Good day Dr. Yeap! I attended the seminar last May 21-24 at SM Megall (see photo). Thank you for sharing your expertise and time with us. I just want to ask you about spiral progression. How do you apply it in Math? Can you give an example? Cely
Singapore mathematics curriculum emphasizes the spiral approach based on Jerome Bruner's explanation on spiral curriculum. The idea of the spiral curriculum, according to Bruner - 'A curriculum as it develops should revisit this basic ideas repeatedly, building upon them until the student has grasped the full formal apparatus that goes with them.' Most people will not miss the idea of 'repeatedly' but may miss the subtle notion of 'building upon them' and 'until the student has grasped the full formal apparatus' of the target concept. In Singapore curriculum, addition is taught four times in Grade 1 (this is a core idea and they are new to it) - addition with 10, within 20, within 40 and within 100. Students get to revisit the idea of addition repeatedly but each time building on the strategies that they already had. When they add with 10, they count all and count on, perhaps with the use of concrete objects and drawings. Later, in addition within 20, they learn to make ten before adding, effectively acquiring the notion of place value. Later they progress to more formal approaches such as adding ones and adding tens in the formal algorithm. Thus, it is not mere review of materials. It involves extension.
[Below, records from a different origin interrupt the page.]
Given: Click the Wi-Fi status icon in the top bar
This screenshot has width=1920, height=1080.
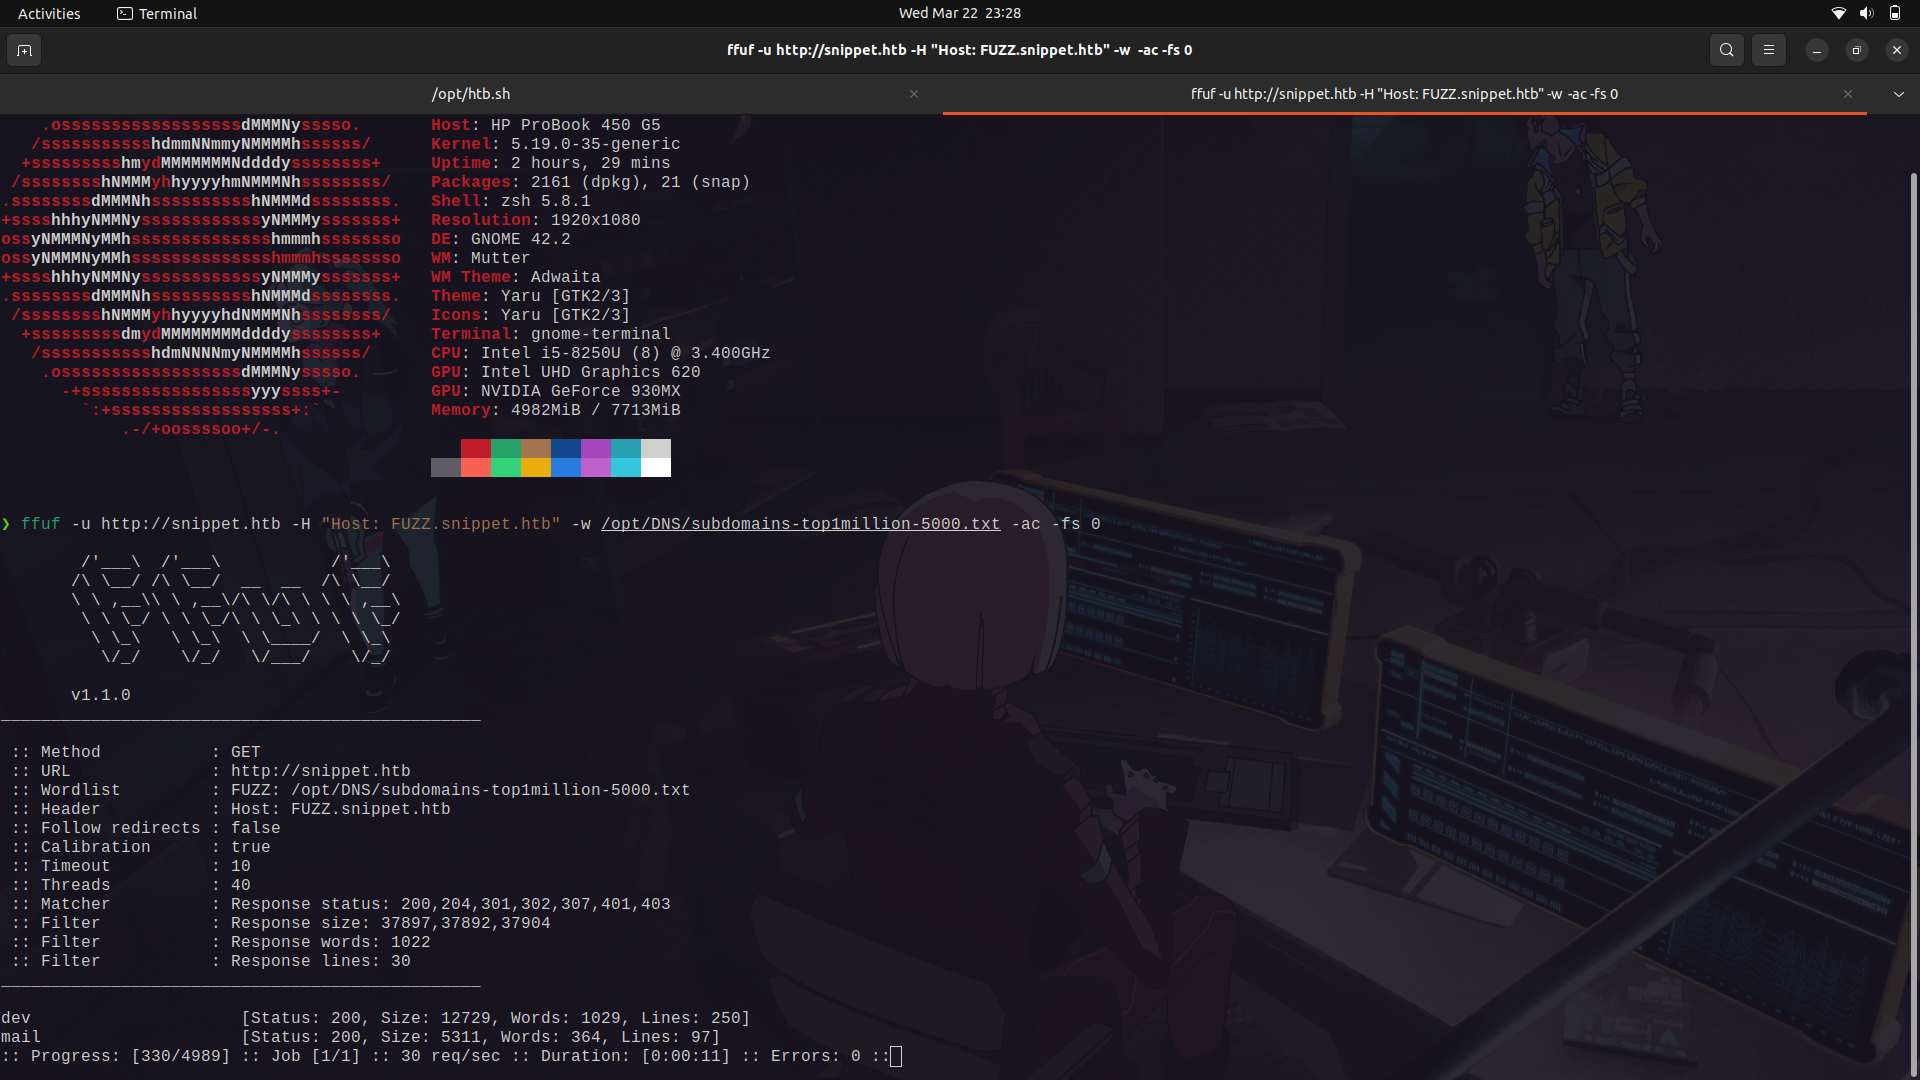Looking at the screenshot, I should pyautogui.click(x=1838, y=13).
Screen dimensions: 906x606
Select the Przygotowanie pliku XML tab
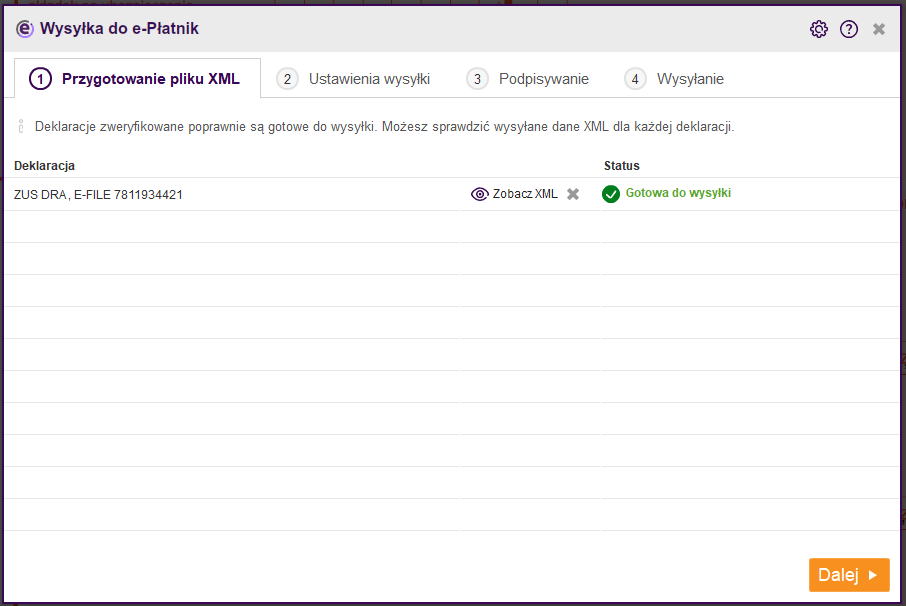[x=138, y=79]
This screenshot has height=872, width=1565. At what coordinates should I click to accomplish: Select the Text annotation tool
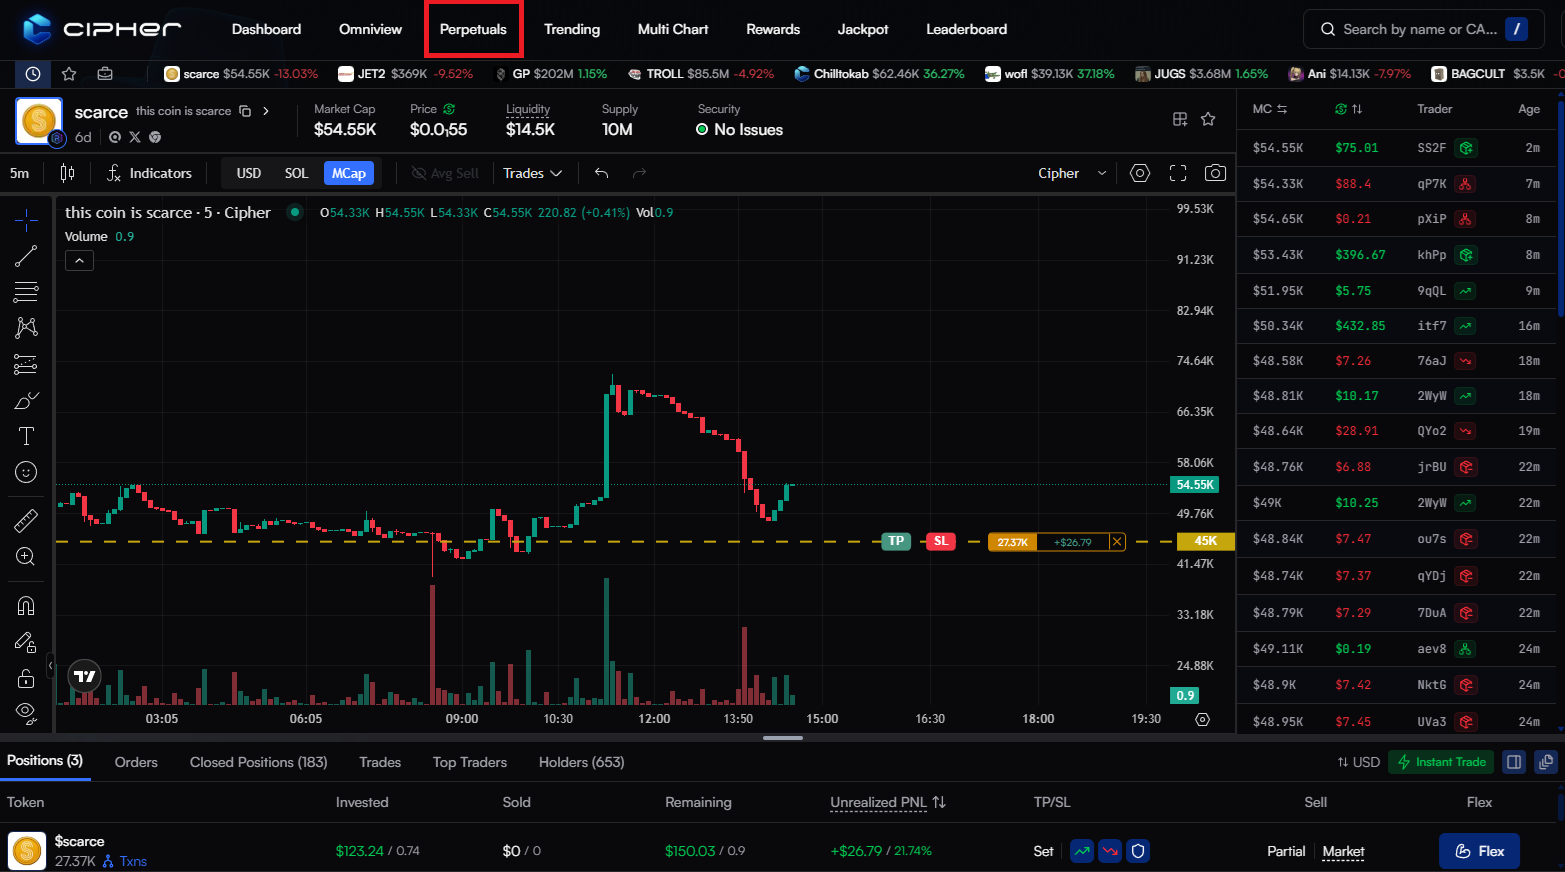(26, 436)
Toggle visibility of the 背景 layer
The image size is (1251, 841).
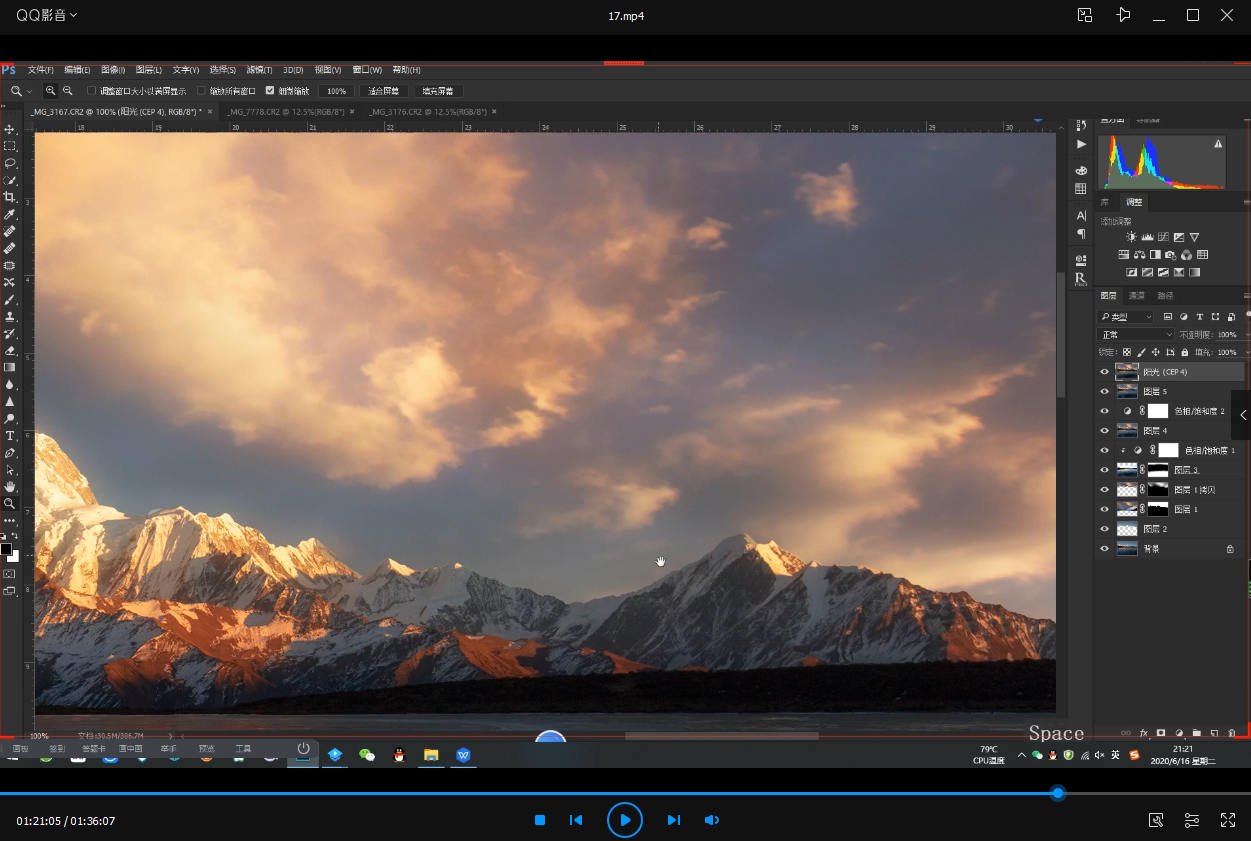(x=1105, y=549)
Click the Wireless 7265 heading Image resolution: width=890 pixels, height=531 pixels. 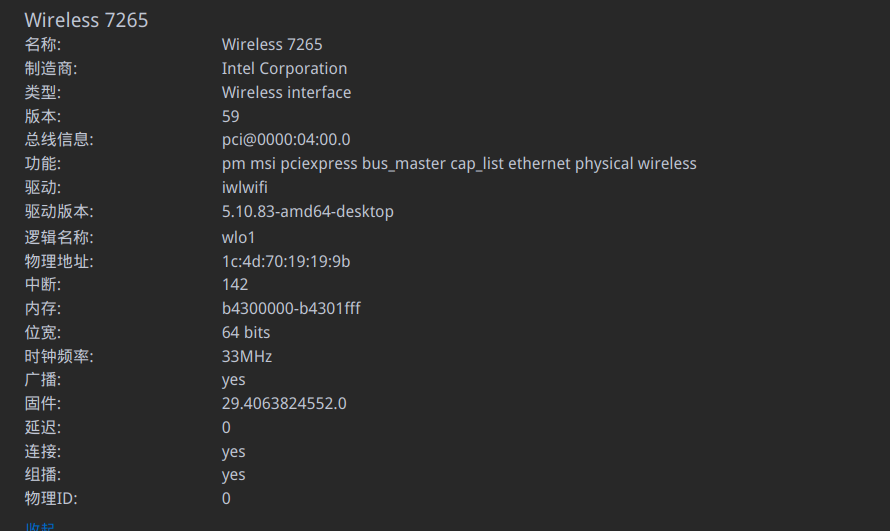click(x=86, y=20)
In a similar way, multiplication of whole numbers is taught in grades one through four; addition and subtraction of fractions is taught in grades two through five; area of plane figures is taught in grades three through seven; solving equations is taught in grades seven through nine. As a result, in Singapore, Algebra is taught across grade levels in high school (grades seven through twelve). Thus, we do not have the practice of teaching Algebra, Geometry etc separately. They are all under the subject of mathematics. There is geometry in all grade levels.